Breaking Down the Inequality

To accurately represent the solution set for the inequality $3(8-4x) < 6(x-5)$ on a number line, we must first systematically solve the inequality. This involves isolating the variable x on one side of the inequality sign. The process begins by applying the distributive property to both sides of the inequality. The distributive property states that for any numbers a, b, and c, $a(b+c) = ab + ac$. Applying this property to our inequality, we get: $3 * 8 - 3 * 4x < 6 * x - 6 * 5$, which simplifies to $24 - 12x < 6x - 30$. This step is crucial as it removes the parentheses and allows us to combine like terms. The distributive property is a cornerstone of algebraic manipulation, and mastering its application is essential for solving more complex equations and inequalities. It ensures that each term within the parentheses is correctly multiplied, maintaining the balance and integrity of the equation. Now that we've applied the distributive property, the next step is to consolidate the x terms and the constant terms. We aim to group all terms containing x on one side of the inequality and all constant terms on the other side. This is achieved by adding or subtracting terms from both sides of the inequality. Remember, the key principle is to maintain the balance of the inequality; any operation performed on one side must also be performed on the other side.
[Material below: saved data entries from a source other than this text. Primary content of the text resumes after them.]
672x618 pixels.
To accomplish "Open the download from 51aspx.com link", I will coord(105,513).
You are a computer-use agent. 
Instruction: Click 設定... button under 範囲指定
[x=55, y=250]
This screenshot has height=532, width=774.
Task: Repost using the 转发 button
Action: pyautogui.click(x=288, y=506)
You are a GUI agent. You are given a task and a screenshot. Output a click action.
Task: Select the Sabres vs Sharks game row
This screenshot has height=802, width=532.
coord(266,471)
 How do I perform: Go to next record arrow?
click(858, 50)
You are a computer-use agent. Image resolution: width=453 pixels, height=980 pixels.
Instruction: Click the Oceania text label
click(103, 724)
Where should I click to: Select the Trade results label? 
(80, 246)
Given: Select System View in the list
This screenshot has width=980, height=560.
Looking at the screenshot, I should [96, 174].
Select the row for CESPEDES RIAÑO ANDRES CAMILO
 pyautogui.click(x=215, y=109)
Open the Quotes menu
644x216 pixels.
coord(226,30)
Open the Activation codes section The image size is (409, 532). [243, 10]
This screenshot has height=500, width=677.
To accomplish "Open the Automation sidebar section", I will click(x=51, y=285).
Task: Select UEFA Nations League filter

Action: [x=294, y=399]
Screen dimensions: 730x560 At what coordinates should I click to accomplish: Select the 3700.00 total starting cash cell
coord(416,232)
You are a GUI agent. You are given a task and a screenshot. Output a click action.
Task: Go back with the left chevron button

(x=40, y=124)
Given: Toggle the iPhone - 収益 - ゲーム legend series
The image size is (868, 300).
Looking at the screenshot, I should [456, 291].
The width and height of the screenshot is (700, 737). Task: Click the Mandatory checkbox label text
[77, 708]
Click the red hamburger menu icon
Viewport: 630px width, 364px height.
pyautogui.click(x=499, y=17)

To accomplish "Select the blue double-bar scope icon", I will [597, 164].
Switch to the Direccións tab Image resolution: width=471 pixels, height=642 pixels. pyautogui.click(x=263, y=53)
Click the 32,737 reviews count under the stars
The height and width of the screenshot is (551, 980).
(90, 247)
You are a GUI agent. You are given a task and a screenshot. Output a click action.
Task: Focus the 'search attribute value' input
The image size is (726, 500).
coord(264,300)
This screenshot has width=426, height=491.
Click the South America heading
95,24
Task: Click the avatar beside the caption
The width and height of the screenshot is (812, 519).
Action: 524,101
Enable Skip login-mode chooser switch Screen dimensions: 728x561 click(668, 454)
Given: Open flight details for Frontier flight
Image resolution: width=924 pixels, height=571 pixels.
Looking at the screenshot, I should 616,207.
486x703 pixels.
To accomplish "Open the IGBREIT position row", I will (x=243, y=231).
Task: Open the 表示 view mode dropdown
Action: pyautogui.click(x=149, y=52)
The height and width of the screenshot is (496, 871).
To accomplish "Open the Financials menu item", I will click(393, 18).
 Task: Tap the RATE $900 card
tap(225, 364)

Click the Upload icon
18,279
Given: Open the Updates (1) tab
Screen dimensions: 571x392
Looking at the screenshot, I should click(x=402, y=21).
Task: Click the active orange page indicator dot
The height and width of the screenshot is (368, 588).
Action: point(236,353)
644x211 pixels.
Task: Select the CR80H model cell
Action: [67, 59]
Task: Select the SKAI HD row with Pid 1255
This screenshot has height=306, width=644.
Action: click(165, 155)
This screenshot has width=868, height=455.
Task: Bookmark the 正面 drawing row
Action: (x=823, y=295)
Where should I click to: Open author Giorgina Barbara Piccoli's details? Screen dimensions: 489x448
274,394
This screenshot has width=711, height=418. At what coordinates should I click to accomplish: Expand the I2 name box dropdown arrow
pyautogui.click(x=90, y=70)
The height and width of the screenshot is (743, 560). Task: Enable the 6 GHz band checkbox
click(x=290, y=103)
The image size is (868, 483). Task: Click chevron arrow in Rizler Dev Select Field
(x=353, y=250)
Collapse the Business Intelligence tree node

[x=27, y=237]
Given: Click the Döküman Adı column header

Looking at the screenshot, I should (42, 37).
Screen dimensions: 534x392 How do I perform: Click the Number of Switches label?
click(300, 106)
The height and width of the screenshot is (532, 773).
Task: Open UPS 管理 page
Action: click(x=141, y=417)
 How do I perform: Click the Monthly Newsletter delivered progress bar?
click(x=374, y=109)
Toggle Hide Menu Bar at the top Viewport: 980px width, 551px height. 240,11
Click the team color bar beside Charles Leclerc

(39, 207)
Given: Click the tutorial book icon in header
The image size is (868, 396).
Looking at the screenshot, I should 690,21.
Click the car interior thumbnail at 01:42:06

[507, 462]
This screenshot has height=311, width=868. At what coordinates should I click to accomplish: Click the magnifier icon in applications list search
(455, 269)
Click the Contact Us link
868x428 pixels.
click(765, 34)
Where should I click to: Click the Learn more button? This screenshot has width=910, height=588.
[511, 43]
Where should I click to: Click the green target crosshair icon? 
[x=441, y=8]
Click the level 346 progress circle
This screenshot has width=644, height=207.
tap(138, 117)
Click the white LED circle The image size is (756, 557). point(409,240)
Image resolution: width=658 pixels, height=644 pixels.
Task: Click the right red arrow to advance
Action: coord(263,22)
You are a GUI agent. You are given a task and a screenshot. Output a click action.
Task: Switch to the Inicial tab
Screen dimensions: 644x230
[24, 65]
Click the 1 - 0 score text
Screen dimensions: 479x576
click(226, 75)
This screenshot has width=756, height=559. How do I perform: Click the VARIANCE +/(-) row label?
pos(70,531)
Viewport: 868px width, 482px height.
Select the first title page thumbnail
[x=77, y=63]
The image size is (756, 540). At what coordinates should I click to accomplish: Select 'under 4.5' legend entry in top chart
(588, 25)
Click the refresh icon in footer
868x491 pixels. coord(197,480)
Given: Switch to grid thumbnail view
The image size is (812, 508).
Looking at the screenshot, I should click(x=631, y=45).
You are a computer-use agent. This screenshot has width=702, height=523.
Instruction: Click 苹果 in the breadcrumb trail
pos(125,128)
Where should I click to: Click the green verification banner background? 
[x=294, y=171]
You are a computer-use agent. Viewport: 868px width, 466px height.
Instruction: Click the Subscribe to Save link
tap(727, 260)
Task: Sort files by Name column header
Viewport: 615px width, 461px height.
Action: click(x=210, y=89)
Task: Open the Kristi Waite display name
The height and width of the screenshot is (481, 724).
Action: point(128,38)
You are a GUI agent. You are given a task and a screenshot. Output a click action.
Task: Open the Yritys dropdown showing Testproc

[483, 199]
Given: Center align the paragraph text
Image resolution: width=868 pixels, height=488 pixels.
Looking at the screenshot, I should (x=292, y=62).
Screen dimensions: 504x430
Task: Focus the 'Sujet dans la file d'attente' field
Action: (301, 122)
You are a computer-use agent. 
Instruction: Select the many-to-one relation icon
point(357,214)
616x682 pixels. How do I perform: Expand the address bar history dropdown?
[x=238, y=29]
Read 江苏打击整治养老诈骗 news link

This ensures that the inequality remains valid and the solution set remains unchanged. We will now delve into the specific steps for isolating x, ensuring each step is clearly explained and justified. Understanding the logic behind each operation is as important as the operation itself, as it builds a deeper understanding of the mathematical principles at play.

Isolating the Variable

Having simplified the inequality to $24 - 12x < 6x - 30$, our next goal is to isolate the variable x. To achieve this, we need to group the x terms on one side and the constant terms on the other. A common strategy is to move the x terms to the side that will result in a positive coefficient for x. In this case, adding $12x$ to both sides of the inequality will eliminate the $-12x$ term on the left side and result in a positive coefficient for x on the right side. This gives us: $24 - 12x + 12x < 6x - 30 + 12x$, which simplifies to $24 < 18x - 30$. This step is crucial because it simplifies the inequality and brings us closer to isolating x. Adding the same term to both sides of an inequality is a fundamental operation that preserves the inequality's validity. It's like adding the same weight to both sides of a balance scale – the scale remains balanced. Now that we have the x terms on one side, we need to move the constant terms to the other side. To do this, we add 30 to both sides of the inequality: $24 + 30 < 18x - 30 + 30$, which simplifies to $54 < 18x$. By adding 30 to both sides, we have successfully isolated the x term on the right side of the inequality. This step mirrors the previous one, reinforcing the principle of maintaining balance in an inequality. With the variable term and constant term separated, we are now in a position to solve for x directly. The next step involves dividing both sides of the inequality by the coefficient of x.

Solving for x

Now that we have the inequality in the form $54 < 18x$, the final step in solving for x is to divide both sides of the inequality by 18. This isolates x on the right side of the inequality, giving us the solution set. Dividing both sides by 18, we get: $54 / 18 < (18x) / 18$, which simplifies to $3 < x$. This can also be written as $x > 3$. This result tells us that the solution set includes all values of x that are greater than 3. It's crucial to remember that when dividing (or multiplying) both sides of an inequality by a negative number, the direction of the inequality sign must be reversed. However, in this case, we are dividing by a positive number (18), so the direction of the inequality sign remains unchanged. The solution $x > 3$ represents an infinite set of numbers. Any number greater than 3 satisfies the original inequality. This includes numbers like 3.0001, 4, 5, 10, 100, and so on. Understanding that inequalities often have an infinite number of solutions is a key concept in algebra. Now that we have the solution set, the next step is to represent this set on a number line. This visual representation provides a clear and intuitive understanding of the solution and its range. The number line will show all the values of x that satisfy the inequality, and it will also highlight the boundary point (in this case, 3) and whether or not it is included in the solution set.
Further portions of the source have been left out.